Something Left, Something Taken
For showtimes, click here.
An adorably informative short film, "Something Left, Something Taken" is the animated film for fans of "CSI" but is middle-school appropriate and could very well be shown as one of the more entertaining class videos that will educate and entertain.
"Taken" is the story of Max and Ru, a couple visiting friends in San Francisco. They're forensics buffs, fans of those cop-show procedurals. When, instead of their friend picking them up at the airport, they get a mystery man who claims to be a friend, Max and Ru think something is up.
When the man takes them on a tour of the spot of some of the famous Zodiac murders, Max and Ru suspect they're about to become, years after his last murder, the Zodiac's latest victims.
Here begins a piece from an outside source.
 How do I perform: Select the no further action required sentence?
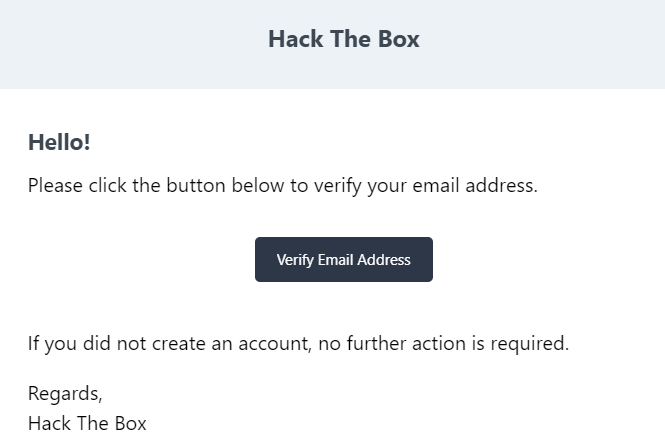pyautogui.click(x=298, y=343)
So they proceed to try and help the man get caught by both leaving and taking things, helping to ensure this man is caught and punished for their murder.
It's a fun and interesting tutorial both on how forensics experts work on the "something left, something taken" paradigm; murder victims take things from the scene of their death — threads, pieces of fuzz, perhaps a valuable bit of DNA from their attackers — and leave things — their own DNA, scraps of clothing, hair or skin — so that police can connect the dots that lead to capturing the killer.
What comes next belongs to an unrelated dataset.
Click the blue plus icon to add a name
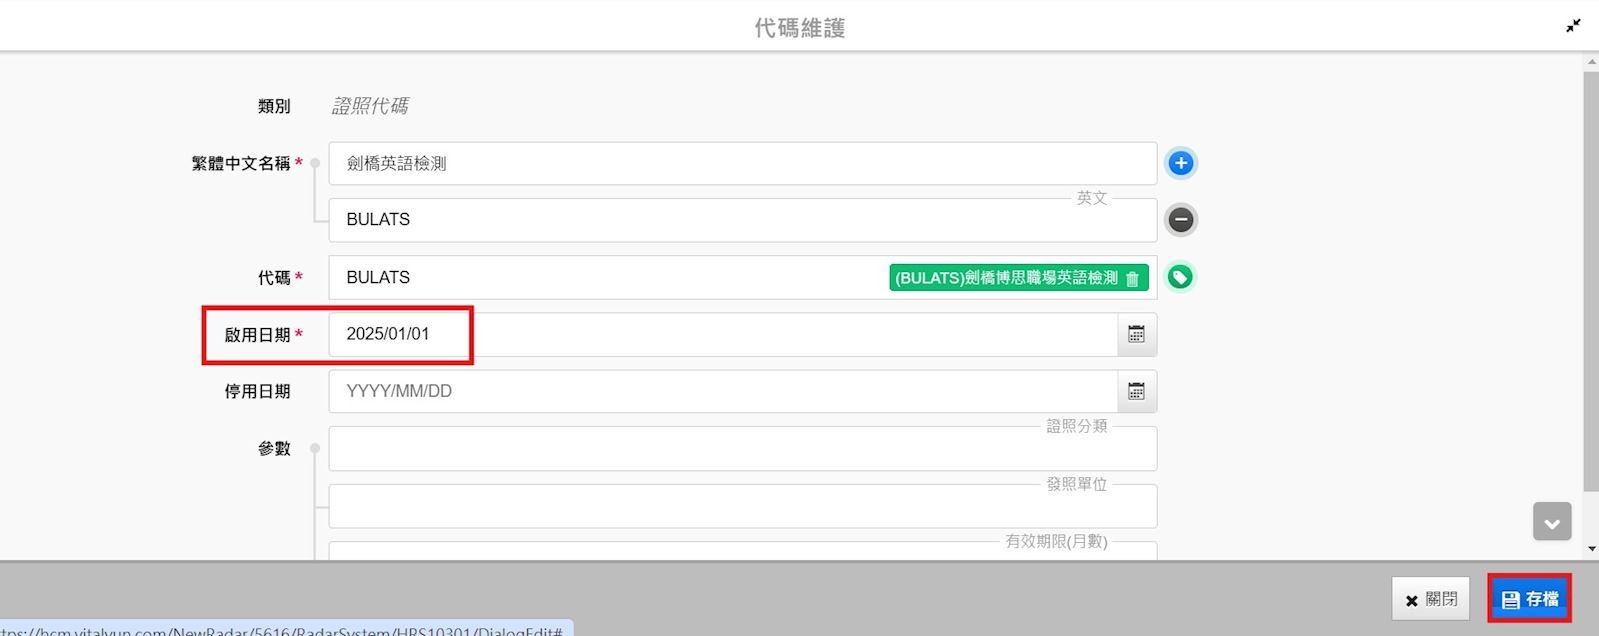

The animation is perfectly simplistic, with the characters looking something like a paper-doll representation of a sock puppet. It's simple and perfect for a short film not going for technological bells and whistles.
The writing is zippy and irreverent with just a hint of sadness (since, you know, our main characters are planning their own murder in a sense), but it's a fun, brisk little ride that's the most fun educationally outside of health class.